Description of a second microsatellite marker and linkage analysis of the muscle glycogen synthase locus in familial NIDDM.

Non-insulin-dependent diabetes mellitus (NIDDM) is characterized by impaired insulin-stimulated glucose uptake into glycogen. Both biochemical and genetic data have implicated glycogen synthase as a candidate for the genetic predisposition to diabetes. To test this hypothesis, we isolated cosmid clones containing genomic DNA for the glycogen synthase (GSY) gene and identified a region of 20 GT repeat units in a clone that extended 15 kilobases 3' to the gene. This region was highly polymorphic with nine alleles (heterozygosity 0.74). With the use of this polymorphism, the GSY was mapped on chromosome 19q between markers D19S217 and D19S210 and at theta = 0.036 from the histidine-rich calcium-binding protein (HRC) locus.
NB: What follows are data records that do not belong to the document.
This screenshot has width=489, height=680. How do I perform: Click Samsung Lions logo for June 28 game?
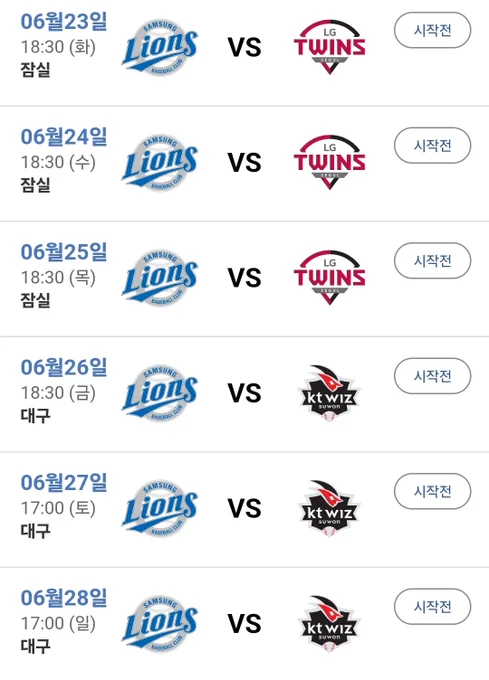tap(160, 624)
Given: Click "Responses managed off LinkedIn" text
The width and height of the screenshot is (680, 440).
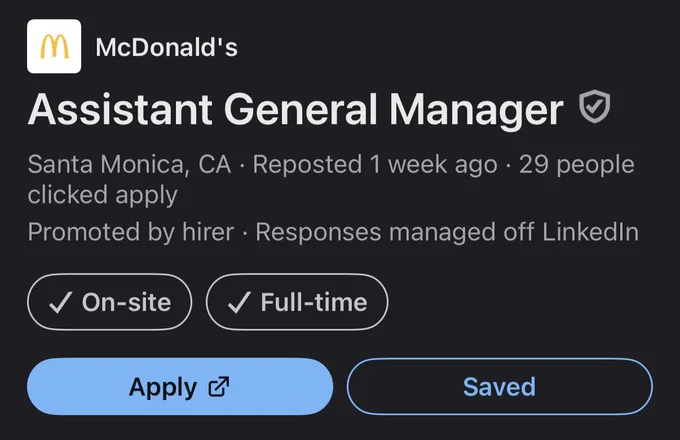Looking at the screenshot, I should coord(447,232).
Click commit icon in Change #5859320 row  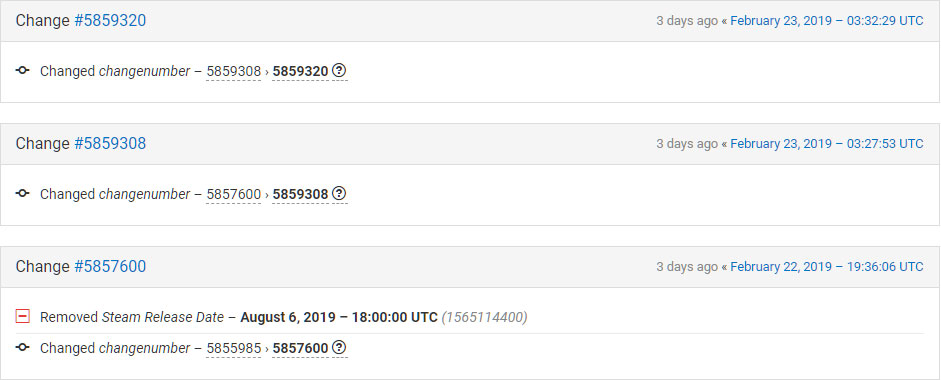point(23,71)
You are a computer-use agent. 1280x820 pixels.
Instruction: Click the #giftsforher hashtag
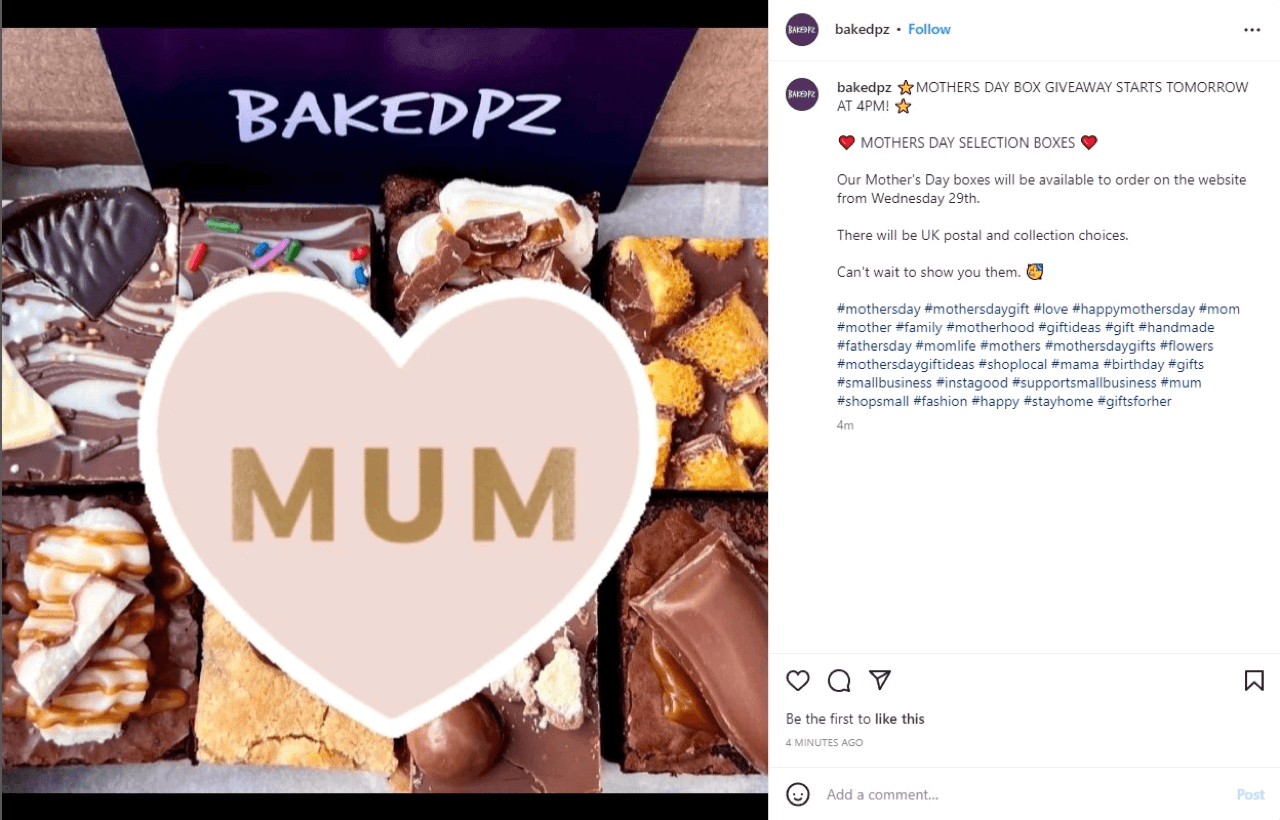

Linkage to GSY was rejected under multiple models with logarithm of odds (LOD) scores of -1.36 to -5.22. In contrast, we could not reject linkage under dominant and intermediate (additive) models for the HRC locus (maximum LOD scores 1.51 and 1.54), despite the close proximity to GSY. Multipoint analysis of NIDDM versus GSY and HRC placed the putative diabetes locus centromeric to HRC and away from GSY. Furthermore, analysis of the previously associated Xba I polymorphism suggested neither linkage nor sib-pair sharing. We conclude that mutations of the GSY gene are unlikely to play a major role in the predisposition to NIDDM in our families. However, we cannot exclude a modifying role in a polygenic disorder or an important role in some families. The moderately positive LOD scores near the HRC locus suggest a need for evaluation of this region in additional NIDDM families.